**WHAT THE EXERCISE ASKS**
If a line in the entries below includes the string "slider", copy it out.

-------- PROVIDED RECORDS --------

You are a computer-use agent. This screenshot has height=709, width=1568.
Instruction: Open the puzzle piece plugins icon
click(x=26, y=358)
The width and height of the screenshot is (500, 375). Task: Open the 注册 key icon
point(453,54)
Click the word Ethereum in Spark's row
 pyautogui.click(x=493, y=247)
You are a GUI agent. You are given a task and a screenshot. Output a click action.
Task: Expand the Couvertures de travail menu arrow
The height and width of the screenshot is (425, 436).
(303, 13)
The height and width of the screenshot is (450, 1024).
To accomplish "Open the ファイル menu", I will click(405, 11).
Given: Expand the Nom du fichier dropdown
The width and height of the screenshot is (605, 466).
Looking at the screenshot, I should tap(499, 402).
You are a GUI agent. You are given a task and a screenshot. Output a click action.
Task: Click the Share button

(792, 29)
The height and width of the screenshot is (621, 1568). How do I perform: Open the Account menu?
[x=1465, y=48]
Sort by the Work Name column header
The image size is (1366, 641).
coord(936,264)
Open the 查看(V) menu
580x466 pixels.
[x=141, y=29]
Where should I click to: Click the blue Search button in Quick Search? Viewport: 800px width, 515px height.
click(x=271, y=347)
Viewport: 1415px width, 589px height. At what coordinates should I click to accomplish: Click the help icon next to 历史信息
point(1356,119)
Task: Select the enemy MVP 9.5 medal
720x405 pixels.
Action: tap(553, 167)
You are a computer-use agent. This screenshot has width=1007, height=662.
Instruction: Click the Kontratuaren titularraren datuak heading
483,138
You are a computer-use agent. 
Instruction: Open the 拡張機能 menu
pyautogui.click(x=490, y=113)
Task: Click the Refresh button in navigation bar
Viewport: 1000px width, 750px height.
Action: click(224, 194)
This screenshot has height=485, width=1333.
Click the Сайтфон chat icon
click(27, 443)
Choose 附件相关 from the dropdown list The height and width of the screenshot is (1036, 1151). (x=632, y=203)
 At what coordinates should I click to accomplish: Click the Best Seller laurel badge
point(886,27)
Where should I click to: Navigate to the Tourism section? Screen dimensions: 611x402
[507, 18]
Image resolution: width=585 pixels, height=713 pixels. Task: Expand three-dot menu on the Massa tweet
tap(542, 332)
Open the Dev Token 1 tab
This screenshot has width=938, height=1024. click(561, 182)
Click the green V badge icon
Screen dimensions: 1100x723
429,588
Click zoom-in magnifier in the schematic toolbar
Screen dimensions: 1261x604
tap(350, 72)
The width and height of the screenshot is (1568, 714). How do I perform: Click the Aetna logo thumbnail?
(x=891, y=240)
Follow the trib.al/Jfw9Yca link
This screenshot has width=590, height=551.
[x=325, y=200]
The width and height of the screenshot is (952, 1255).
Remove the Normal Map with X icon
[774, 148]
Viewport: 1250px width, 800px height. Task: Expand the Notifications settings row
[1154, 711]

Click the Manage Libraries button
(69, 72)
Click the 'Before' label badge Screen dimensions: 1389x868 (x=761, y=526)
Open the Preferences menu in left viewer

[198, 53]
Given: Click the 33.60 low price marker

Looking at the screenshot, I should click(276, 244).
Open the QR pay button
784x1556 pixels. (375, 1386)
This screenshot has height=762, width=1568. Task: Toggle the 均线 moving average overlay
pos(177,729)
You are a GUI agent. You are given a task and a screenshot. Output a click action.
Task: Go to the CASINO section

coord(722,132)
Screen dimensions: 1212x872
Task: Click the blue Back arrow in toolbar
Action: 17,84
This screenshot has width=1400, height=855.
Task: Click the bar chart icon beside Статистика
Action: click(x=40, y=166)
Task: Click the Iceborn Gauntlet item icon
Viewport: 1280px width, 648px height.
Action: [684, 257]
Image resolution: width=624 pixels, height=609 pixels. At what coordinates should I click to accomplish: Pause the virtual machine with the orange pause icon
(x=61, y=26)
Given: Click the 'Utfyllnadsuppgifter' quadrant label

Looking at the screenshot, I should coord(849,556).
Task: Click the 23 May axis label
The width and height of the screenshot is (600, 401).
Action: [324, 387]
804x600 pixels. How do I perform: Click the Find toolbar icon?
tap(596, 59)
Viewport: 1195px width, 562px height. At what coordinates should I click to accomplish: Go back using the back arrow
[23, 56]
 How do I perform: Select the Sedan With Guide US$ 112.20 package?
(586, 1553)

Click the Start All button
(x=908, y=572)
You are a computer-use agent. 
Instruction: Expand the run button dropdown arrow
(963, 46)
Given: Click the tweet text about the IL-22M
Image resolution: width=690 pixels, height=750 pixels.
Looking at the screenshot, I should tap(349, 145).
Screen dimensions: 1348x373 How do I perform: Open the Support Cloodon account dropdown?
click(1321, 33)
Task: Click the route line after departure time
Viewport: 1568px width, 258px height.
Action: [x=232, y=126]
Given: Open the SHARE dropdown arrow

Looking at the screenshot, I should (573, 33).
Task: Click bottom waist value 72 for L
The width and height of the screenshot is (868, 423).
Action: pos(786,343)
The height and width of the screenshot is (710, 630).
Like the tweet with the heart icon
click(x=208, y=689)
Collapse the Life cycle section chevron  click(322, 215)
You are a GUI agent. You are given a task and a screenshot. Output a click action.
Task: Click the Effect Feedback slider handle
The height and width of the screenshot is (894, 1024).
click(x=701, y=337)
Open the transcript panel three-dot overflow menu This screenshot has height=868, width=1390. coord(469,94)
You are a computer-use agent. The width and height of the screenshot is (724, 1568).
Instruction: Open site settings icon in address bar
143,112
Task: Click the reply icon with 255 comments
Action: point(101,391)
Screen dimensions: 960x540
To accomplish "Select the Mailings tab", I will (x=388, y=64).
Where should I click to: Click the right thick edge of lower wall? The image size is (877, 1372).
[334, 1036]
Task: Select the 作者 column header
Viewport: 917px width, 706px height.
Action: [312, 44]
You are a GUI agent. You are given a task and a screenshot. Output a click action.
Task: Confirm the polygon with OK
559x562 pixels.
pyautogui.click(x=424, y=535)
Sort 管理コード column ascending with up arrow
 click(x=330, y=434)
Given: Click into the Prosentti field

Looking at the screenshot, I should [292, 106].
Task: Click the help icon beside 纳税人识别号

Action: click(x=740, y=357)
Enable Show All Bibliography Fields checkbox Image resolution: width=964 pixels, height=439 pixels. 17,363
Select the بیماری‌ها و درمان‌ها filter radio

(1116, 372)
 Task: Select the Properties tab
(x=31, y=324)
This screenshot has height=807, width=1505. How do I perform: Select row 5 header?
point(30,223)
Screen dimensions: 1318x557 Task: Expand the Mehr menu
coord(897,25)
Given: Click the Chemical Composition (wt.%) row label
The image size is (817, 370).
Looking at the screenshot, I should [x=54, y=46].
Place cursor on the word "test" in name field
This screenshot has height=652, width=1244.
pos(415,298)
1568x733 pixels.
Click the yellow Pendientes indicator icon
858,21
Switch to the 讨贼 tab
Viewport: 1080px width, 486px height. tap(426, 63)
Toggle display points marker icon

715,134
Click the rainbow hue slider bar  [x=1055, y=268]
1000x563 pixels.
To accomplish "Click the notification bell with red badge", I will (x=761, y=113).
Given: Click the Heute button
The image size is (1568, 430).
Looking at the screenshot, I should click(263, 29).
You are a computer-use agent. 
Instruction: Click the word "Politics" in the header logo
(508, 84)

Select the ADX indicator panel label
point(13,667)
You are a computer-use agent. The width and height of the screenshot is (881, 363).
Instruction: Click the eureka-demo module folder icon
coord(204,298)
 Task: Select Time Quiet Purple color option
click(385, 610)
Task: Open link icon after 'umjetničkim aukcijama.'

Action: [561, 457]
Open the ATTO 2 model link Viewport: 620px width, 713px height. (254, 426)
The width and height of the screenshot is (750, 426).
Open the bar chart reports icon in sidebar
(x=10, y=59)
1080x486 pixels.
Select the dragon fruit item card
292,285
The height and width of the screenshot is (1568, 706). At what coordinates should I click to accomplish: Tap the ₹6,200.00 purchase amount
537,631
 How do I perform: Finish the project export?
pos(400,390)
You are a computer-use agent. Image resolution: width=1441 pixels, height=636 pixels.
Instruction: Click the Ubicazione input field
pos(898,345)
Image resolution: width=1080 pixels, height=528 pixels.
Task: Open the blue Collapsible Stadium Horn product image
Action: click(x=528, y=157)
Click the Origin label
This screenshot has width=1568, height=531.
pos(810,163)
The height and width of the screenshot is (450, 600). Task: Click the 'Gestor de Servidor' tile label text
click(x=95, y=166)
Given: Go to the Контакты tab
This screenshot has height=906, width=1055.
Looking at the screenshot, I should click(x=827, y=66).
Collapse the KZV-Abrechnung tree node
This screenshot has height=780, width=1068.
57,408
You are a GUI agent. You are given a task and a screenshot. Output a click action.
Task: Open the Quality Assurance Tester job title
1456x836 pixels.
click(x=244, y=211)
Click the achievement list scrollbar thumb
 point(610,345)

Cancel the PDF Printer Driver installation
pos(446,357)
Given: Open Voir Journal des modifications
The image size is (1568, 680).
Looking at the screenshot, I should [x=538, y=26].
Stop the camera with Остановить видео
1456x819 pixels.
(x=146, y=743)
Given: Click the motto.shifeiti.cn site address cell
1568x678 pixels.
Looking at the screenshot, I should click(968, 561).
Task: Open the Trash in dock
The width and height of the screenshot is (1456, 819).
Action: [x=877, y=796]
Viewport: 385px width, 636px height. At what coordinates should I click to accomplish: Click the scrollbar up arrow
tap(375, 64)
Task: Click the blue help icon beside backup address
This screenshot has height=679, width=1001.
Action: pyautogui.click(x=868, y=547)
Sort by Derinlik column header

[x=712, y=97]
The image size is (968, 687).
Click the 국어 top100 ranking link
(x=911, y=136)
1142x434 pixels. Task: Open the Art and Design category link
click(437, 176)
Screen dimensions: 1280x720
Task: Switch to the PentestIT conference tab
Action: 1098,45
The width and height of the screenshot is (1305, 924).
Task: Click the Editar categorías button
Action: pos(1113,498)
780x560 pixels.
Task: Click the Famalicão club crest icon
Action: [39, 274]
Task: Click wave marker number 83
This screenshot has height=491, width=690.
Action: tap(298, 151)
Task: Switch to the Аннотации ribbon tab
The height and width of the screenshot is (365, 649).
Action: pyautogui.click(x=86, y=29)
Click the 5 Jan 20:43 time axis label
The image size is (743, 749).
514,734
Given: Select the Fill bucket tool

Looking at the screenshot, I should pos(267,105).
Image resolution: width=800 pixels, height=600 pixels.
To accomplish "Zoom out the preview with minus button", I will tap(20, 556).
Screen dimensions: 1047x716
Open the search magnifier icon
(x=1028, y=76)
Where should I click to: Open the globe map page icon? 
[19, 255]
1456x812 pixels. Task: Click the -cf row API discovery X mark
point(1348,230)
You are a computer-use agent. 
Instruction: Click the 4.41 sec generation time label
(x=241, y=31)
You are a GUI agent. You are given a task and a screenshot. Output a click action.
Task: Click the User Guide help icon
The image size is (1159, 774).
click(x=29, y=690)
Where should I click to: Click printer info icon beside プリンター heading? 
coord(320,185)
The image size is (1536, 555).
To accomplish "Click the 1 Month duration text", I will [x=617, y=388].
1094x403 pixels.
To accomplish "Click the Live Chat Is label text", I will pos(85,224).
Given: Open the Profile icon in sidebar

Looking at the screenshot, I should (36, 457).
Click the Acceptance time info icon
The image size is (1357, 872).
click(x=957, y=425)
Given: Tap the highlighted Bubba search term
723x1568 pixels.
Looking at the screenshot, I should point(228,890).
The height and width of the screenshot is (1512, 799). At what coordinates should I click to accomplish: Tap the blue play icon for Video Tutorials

--------

**WRITTEN RESPONSE**
Task: Click the Effect Feedback slider handle
Click the rainbow hue slider bar  [x=1055, y=268]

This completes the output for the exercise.